Q1: Question regarding why the variance appears unchanged in the bottom plots of Figure 4 after aggregation.

A3: The bottom two plots correspond to single-agent tasks, where agents perform poorly in early iterations (mostly scoring 0). As a result, the reward variance is inherently low and the impact of aggregation appears minimal in the figure. To show the effect of aggregation, we compute the reward variance before and after aggregation in the Guess and Twenty tasks after one iteration of ARIA:

	Reward Variance
Before	0.182
After	0.103

This confirms that aggregation still significantly reduces variance in these tasks.

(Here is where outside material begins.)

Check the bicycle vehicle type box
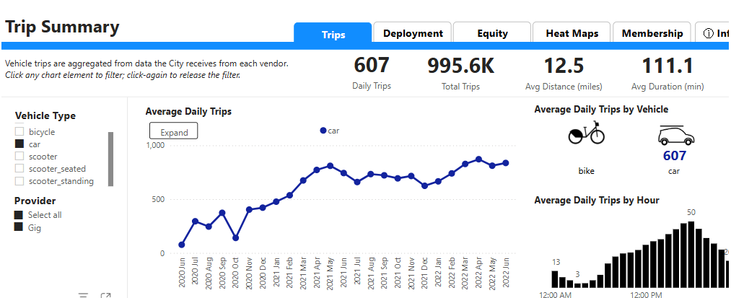This screenshot has width=731, height=298. [19, 132]
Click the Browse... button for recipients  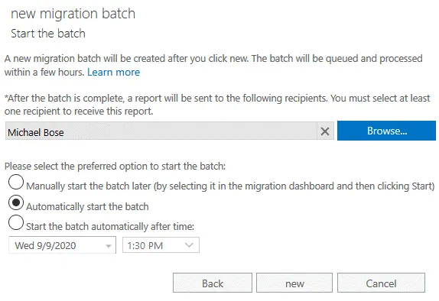[386, 131]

Q3: Suggestion to include visualizations of embeddings and resulting clusters for better interpretability.

A4:
Thank you for the suggestion. We provide clustering results for the Bargaining task in Appendix I. While the rebuttal format limits our ability to include figures, we will include detailed visualizations of both the embeddings and the resulting clusters in the revised version of the paper.

2025-08-04

Thanks for your effort in providing us such insightful comments. Since it is near the end of the discussion period, could you kindly let us know if we have managed to address your concerns? Should you have any further questions, kindly let us know. We are more than happy to have further discussions with you. Thanks

评论- Response to rebuttal #1

2025-08-09

Thank you for your thoughtful responses to my comments. The importance of embeddings matches my intuition and the numbers look reasonable (A1). I suppose these numbers are averages? It would also be helpful to include std/error bounds. Given that my response to you was late, I won't ask you to address it now. A2 was helpful to understand the difference between explicit (AC) and implicit (yours) variance reduction. Seeing variance numbers in A3 helped clarify Figure 4.a.

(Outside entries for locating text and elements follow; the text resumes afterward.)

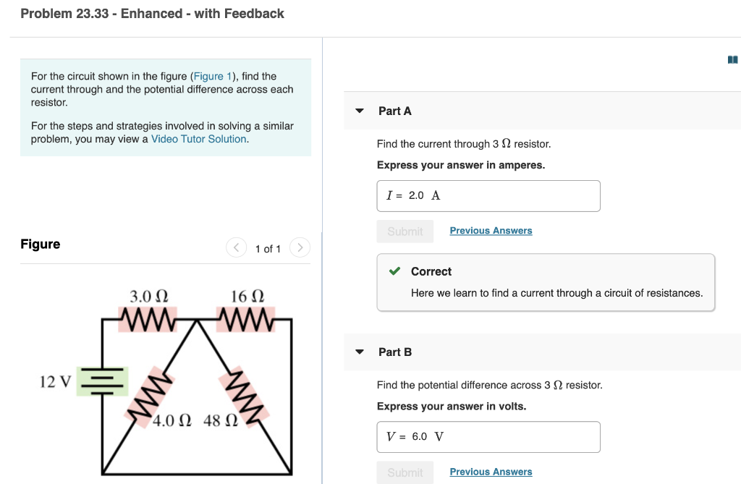Click the green checkmark in the Correct box

395,271
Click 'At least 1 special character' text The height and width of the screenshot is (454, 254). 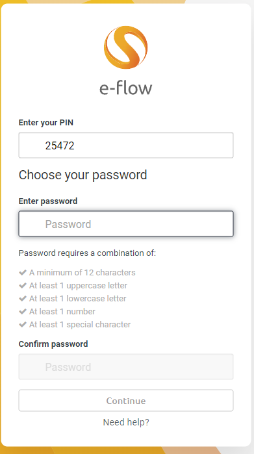80,325
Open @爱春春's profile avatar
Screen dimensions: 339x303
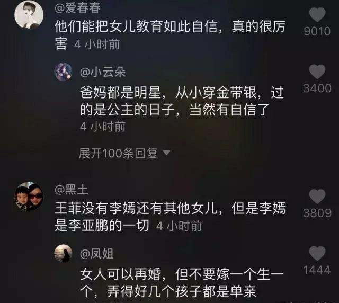click(29, 15)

I sincerely apologize for my late response. With your rebuttal comments, I am raising my score for significance.

2025-08-09

Thank you for your engagement! We will include the embedding model experimental results with standard deviations in the appendix. We appreciate your feedback.

最终决定Accept (spotlight)

2025-09-17

All four reviewers ultimately recommend Accept (Rating = 5). The paper’s main strengths are:

Clear, novel approach to reducing reward variance via semantic intention clustering.
Strong empirical results across diverse benchmarks, with improvements over SOTA baselines.
Good theoretical framing (though not all find it deeply insightful).

Rebuttal adds complex task evaluation (SOTOPIA), embedding robustness studies, and out-of-domain tests, which address most of the concerns of initial reviews.

The paper is technically solid, impactful for language-agent RL in open-ended environments, and well-supported by empirical evidence.